The design of Terry-Norman was one of the more successful designs. The original mechanism was designed by an English gunsmith Terry. Terry's design had the breech located on the side of the rifle. His designed was improved by gunsmith Norman, a Russian gunsmith from Tula. Norman's design had the breech located on top of the rifle. Due to their shared contribution, the rifle was presented as the Terry-Norman rifle.
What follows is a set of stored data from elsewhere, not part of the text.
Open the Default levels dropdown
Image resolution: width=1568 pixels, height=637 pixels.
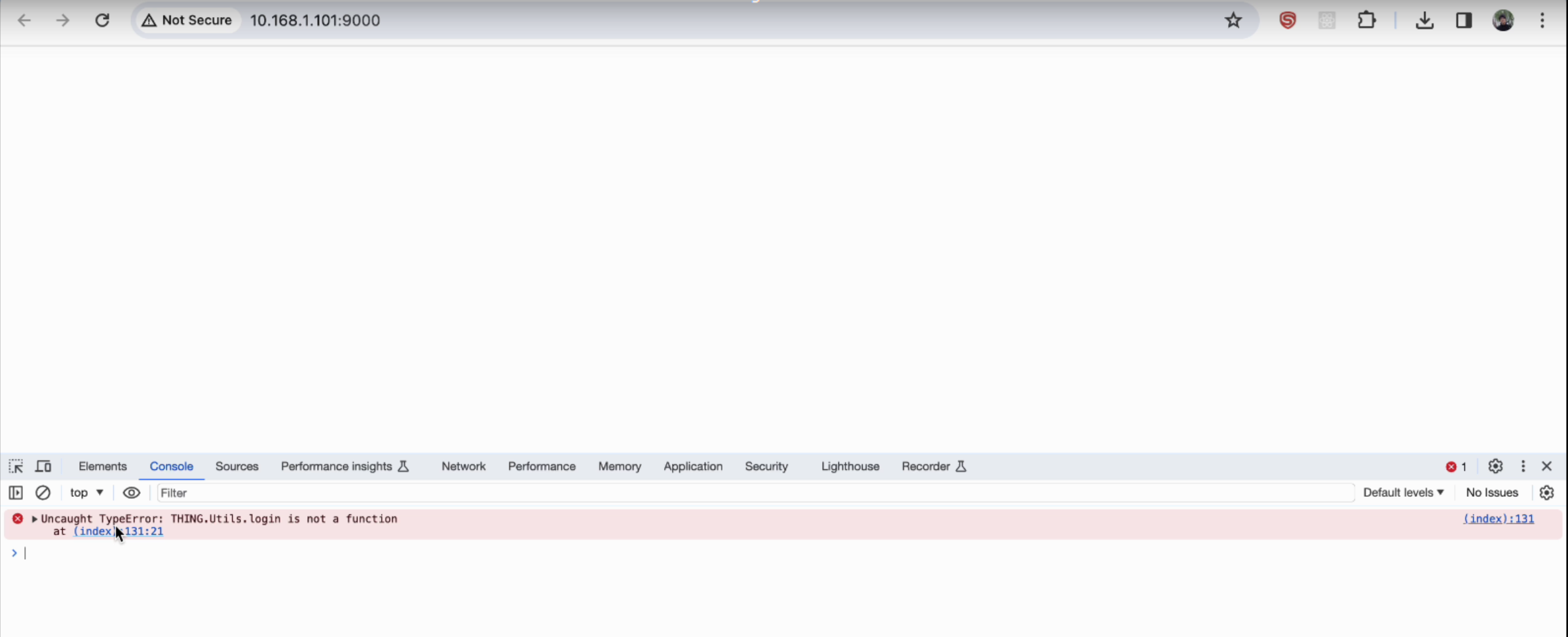tap(1403, 492)
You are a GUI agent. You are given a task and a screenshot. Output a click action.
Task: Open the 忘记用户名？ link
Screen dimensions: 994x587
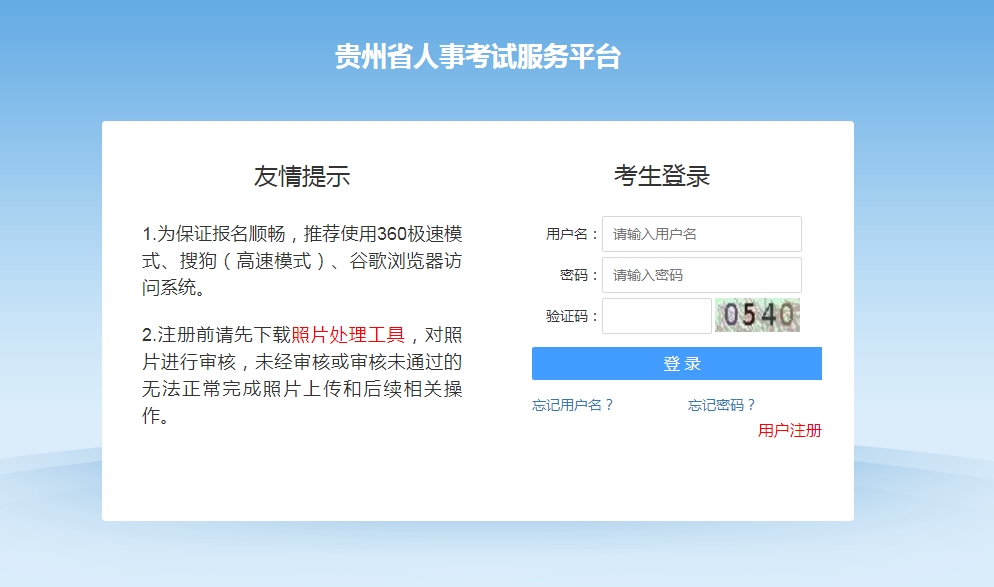(x=573, y=405)
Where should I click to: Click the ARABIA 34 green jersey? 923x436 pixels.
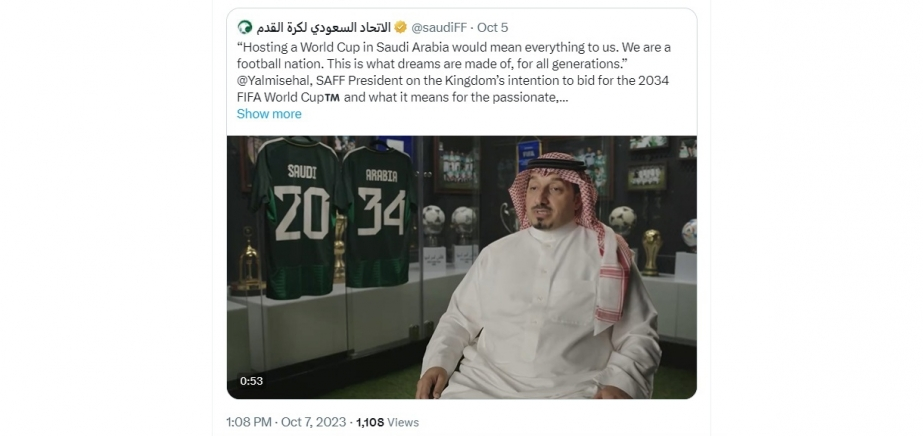coord(380,217)
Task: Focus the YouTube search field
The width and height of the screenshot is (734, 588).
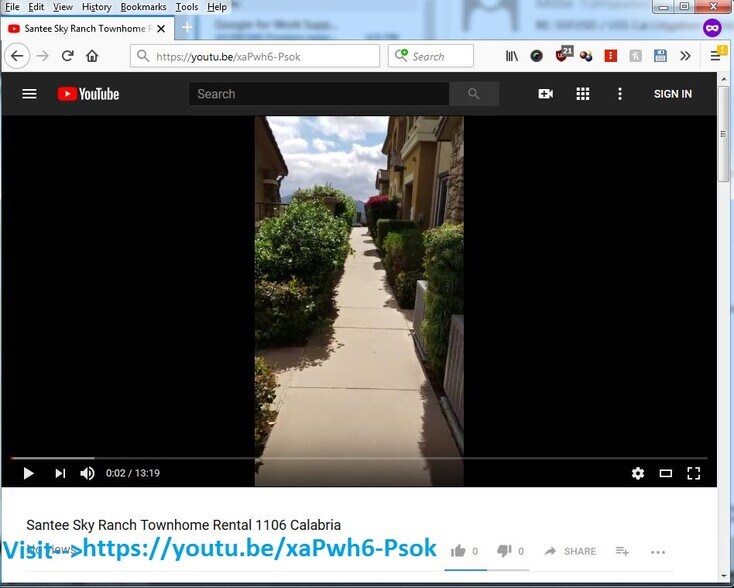Action: [319, 94]
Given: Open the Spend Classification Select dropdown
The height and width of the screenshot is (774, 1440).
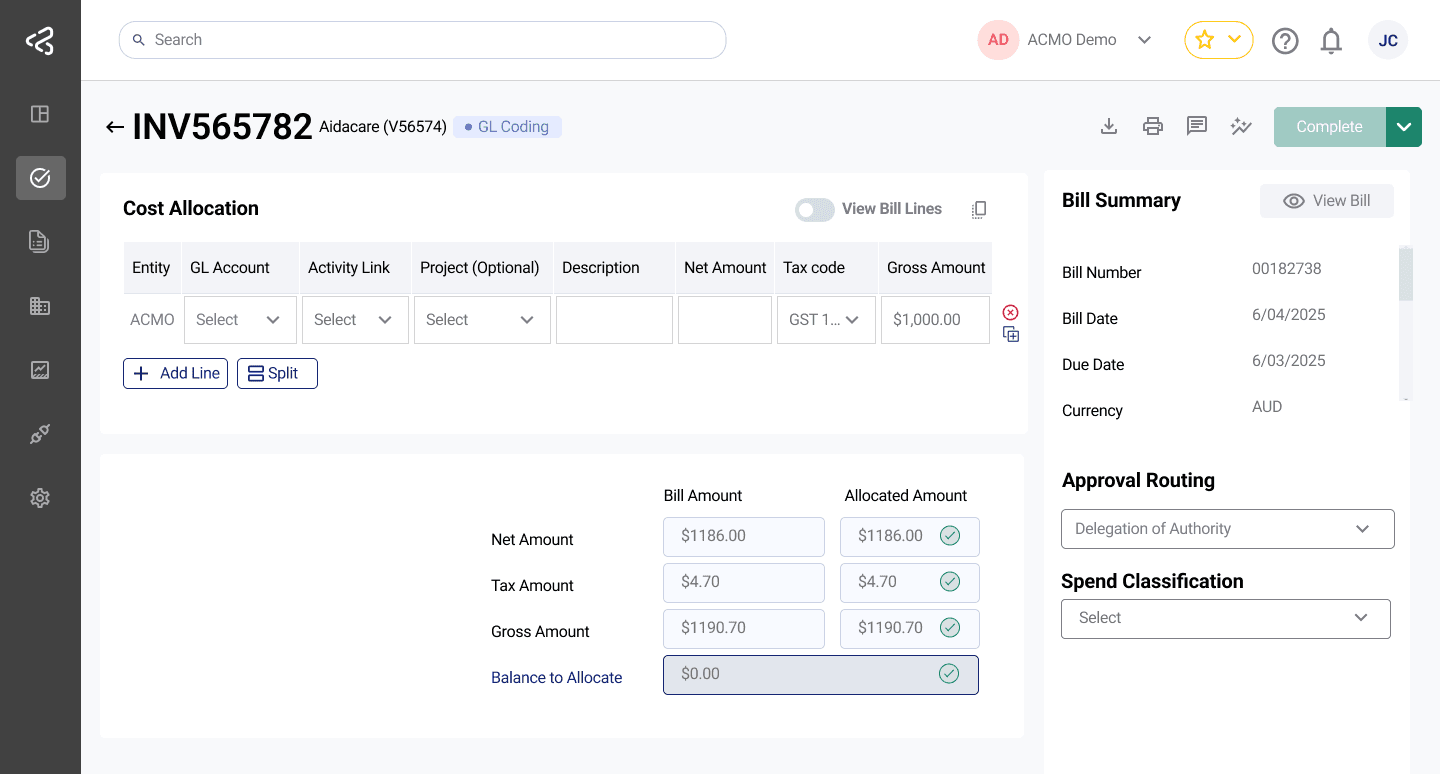Looking at the screenshot, I should [x=1225, y=618].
The Terry-Norman rifle featured a simple rotating bolt mechanism. However, it retained the percussion cap mechanism form the M1856 rifle. The retention of the mechanism allowed the rifle to be simple for manufacturing and remain cost-efficient. Unfortunately, it also decreased the rifle's rate of fire because the mechanism required the cap to be replaced manually after each shot. The rifle's rate of fire was only 5-6 rounds per minute. In comparison, other rifles such as Chassepot or Dreyse needle gun had a rate of fire of 8-12 rounds per minute. In some aspects, the Terry-Norman rifle was similar to the earlier models of the American Sharps rifle.

In 1866, the rifle was presented to Russia's minister of war Dmitry Milyutin, who accepted it into production while also acknowledging that it was a temporary rifle which would soon be replaced. During its brief time in adoption, around 62 000 Terry-Norman rifles were made. The retained percussion cap mechanism was soon recognized as a major disadvantage and a new design was needed. The Main Artillery Directorate sought to find a design of a breechloading needle rifle that could fire integrated paper cartridges. By 1867, the Terry-Norman rifle was replaced by the Carle rifle.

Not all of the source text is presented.